Collect each line in the records below that contains the string "size", and copy those lines without changes.

(Extracted records)
(begin)

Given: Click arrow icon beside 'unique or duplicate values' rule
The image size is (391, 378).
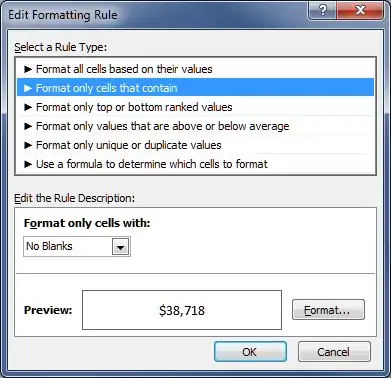Looking at the screenshot, I should tap(28, 145).
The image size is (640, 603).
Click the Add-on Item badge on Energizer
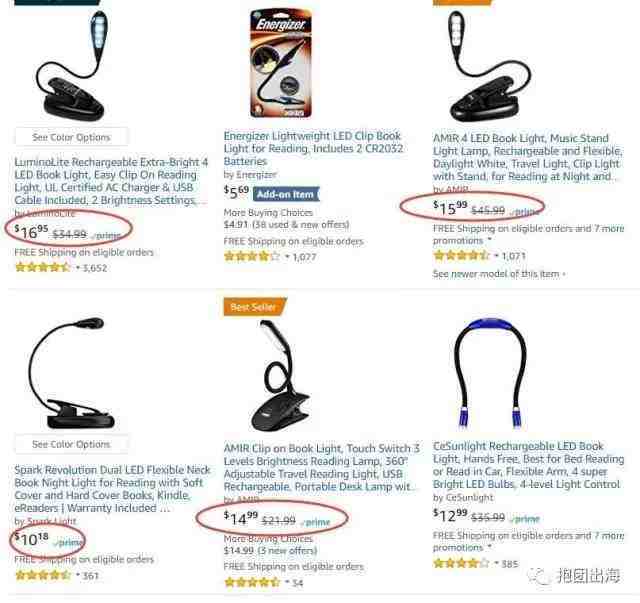[286, 194]
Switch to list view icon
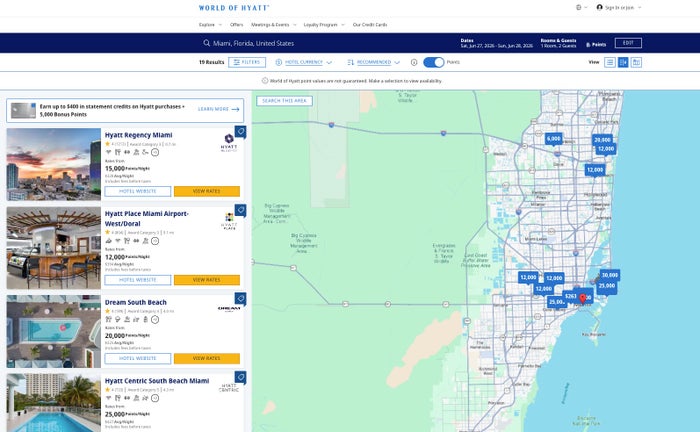This screenshot has height=432, width=700. click(x=609, y=62)
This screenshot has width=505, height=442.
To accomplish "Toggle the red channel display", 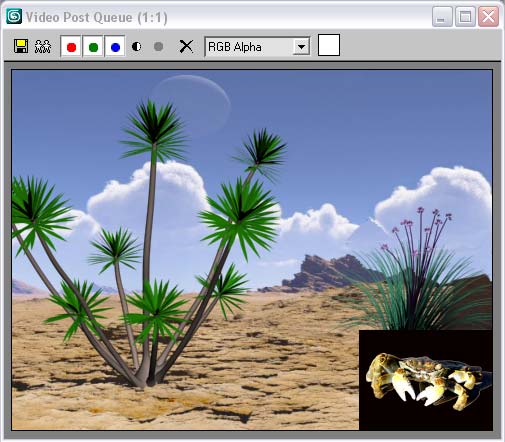I will coord(71,46).
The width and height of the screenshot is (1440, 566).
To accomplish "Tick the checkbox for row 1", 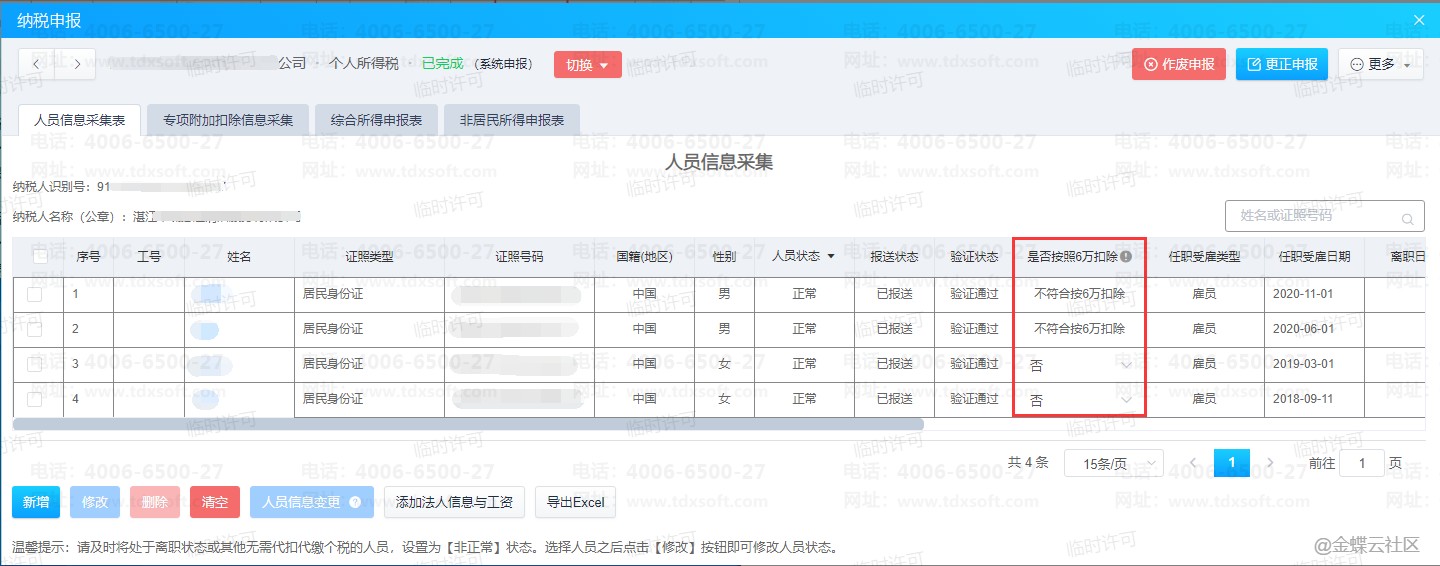I will tap(35, 295).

(end)

### SOLUTION FOR THIS TASK
The image size is (391, 378).
The image size is (640, 603).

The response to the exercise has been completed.